The latest camera is predicted to be utilized at diverse areas, including use as an endoscope and microscope.
KAIST said on Sept. 9 that a research team consisting of Prof. Jeong Ki-hun of the Bio and Brain Engineering Department and Kwon Jae-myung, a PhD candidate, developed a super-small, deep light field camera suitable for a three-dimensional dental scanning camera.
Views of solid, deep micro-lens array, a dental scanner and a dental model.
In the past, there were devices available for a three-dimensional scanning, instead of impression taking for casting the shape of the mouth, but they were less useful due to their heavy size and lower precision rate.
They needed to be smaller and have problems, such as noise, corrected.
The light field camera, developed by the research team, has fixed such problems by placing an array of micro-lenses before the image sensor.
The general camera, with only the image sensor, records the intensity of the light reaching there by unit of pixel.

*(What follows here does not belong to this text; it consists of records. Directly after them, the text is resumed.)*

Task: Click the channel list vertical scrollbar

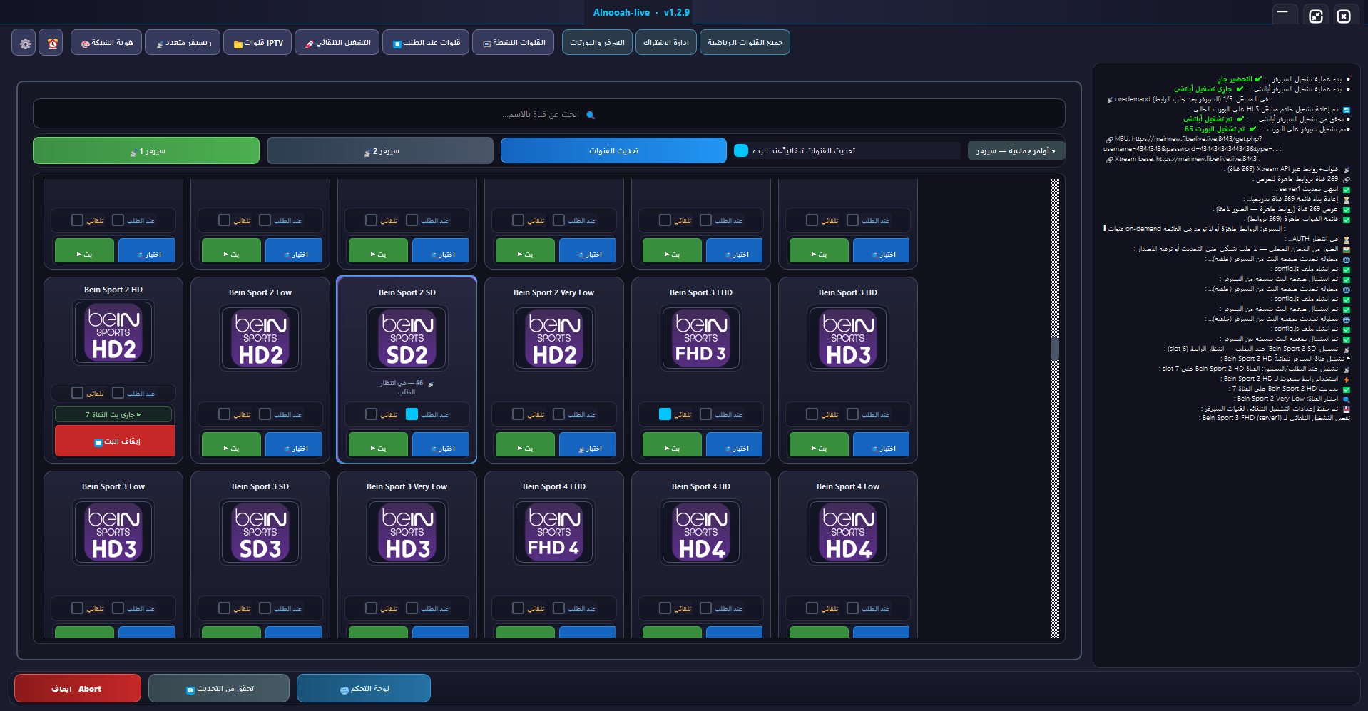Action: [x=1055, y=408]
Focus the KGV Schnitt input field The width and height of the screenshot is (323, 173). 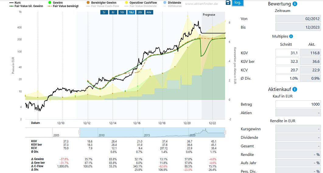tap(287, 53)
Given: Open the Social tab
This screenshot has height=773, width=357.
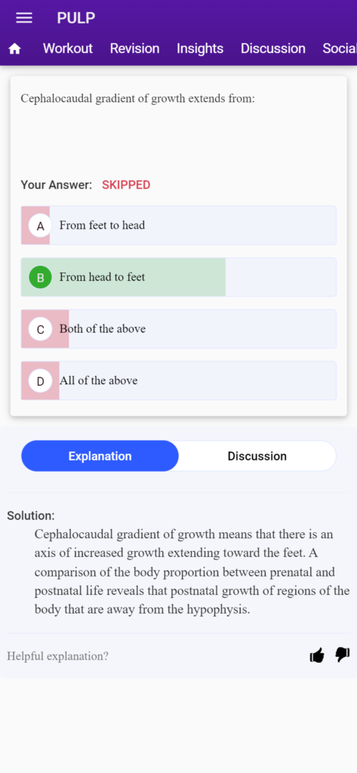Looking at the screenshot, I should (x=340, y=48).
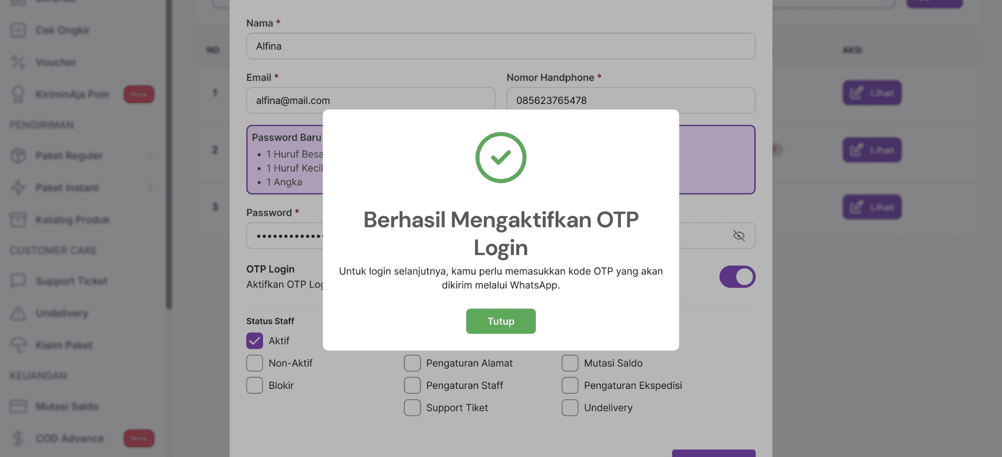Click the Nama input field
Viewport: 1002px width, 457px height.
pyautogui.click(x=500, y=46)
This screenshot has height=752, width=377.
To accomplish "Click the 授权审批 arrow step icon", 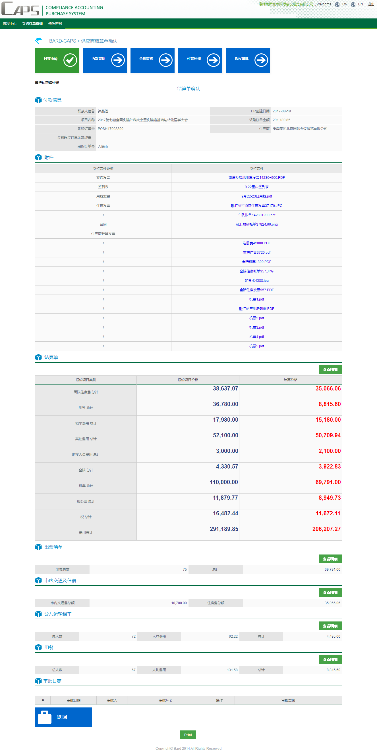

But the research team distinguished the direction of the light by inserting an array of micro-lenses, arrayed with scores and hundreds of ㎛ minute lenses, so shooting once can obtain three-dimensional optic science images to make it super small.
The research team has succeeded in obtaining clear 3D dental images, sans noise, by creating a portable dental camera based on a super-small, deep light field scanner.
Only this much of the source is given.